### [Stored records]
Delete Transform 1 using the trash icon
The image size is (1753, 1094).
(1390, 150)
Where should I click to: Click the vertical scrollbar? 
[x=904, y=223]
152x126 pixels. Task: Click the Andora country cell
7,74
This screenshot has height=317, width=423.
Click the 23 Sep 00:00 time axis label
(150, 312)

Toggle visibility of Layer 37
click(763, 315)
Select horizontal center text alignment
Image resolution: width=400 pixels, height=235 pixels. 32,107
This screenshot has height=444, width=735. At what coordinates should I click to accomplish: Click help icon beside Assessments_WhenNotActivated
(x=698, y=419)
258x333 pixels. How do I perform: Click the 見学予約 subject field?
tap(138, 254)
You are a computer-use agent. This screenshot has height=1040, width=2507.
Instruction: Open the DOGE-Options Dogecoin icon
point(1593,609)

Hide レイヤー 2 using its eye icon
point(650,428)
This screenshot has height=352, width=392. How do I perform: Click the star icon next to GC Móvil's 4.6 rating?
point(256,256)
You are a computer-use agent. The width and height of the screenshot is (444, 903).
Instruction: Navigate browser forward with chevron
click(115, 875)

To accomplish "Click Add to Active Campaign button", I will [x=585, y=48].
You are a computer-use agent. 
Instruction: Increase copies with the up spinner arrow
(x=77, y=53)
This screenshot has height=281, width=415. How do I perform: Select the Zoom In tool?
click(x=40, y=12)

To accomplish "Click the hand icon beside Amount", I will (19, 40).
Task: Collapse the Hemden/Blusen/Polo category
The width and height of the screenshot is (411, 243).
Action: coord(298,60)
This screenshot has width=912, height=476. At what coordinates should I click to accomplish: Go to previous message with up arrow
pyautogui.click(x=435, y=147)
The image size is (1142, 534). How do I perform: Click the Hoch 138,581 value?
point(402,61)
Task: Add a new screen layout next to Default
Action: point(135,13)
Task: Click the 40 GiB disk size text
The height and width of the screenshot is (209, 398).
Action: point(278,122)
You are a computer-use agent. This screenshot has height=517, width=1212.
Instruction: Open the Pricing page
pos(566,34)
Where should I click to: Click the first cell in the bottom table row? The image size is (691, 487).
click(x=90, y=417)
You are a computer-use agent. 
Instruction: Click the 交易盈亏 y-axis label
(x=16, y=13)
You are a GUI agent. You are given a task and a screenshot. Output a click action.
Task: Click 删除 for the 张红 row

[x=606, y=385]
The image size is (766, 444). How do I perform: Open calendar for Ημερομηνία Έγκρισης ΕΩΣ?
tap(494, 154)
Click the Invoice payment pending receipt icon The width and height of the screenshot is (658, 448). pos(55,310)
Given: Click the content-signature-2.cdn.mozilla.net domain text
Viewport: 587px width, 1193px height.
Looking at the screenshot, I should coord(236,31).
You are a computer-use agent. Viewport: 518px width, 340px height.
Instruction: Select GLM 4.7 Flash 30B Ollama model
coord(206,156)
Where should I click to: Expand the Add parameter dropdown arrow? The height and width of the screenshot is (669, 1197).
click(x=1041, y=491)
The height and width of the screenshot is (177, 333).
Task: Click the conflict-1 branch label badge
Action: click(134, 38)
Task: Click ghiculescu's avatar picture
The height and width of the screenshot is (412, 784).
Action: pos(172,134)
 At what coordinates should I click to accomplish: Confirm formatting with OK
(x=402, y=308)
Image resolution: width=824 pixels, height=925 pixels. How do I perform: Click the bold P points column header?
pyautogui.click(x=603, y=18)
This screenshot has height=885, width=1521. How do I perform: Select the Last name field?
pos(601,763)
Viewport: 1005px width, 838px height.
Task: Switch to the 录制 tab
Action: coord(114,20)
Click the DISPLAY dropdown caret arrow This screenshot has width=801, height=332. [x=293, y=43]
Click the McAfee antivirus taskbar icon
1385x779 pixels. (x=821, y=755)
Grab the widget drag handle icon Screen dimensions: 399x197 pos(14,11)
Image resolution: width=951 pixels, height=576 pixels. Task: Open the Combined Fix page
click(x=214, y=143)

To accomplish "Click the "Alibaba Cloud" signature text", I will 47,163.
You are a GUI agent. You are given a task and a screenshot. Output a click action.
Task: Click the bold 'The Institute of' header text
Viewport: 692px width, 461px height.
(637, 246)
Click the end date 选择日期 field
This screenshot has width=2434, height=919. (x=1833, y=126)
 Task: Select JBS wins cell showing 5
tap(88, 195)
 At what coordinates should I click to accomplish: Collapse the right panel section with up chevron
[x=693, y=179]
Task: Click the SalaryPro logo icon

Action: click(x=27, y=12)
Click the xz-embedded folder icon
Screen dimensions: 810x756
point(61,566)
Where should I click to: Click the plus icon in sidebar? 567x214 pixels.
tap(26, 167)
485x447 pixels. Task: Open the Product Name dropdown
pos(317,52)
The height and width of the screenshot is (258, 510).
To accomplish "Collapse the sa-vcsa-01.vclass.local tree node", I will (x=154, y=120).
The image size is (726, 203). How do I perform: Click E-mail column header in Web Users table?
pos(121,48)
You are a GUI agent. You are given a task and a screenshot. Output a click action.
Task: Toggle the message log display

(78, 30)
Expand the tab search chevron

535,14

### [EXERCISE DETAILS]
Return each line of the data that contains the string "will".

### [WRITTEN RESPONSE]
To accomplish "Click Add to Active Campaign button", I will [x=585, y=48].
To accomplish "Click the hand icon beside Amount", I will (19, 40).
To accomplish "Click the "Alibaba Cloud" signature text", I will 47,163.
To accomplish "Collapse the sa-vcsa-01.vclass.local tree node", I will (x=154, y=120).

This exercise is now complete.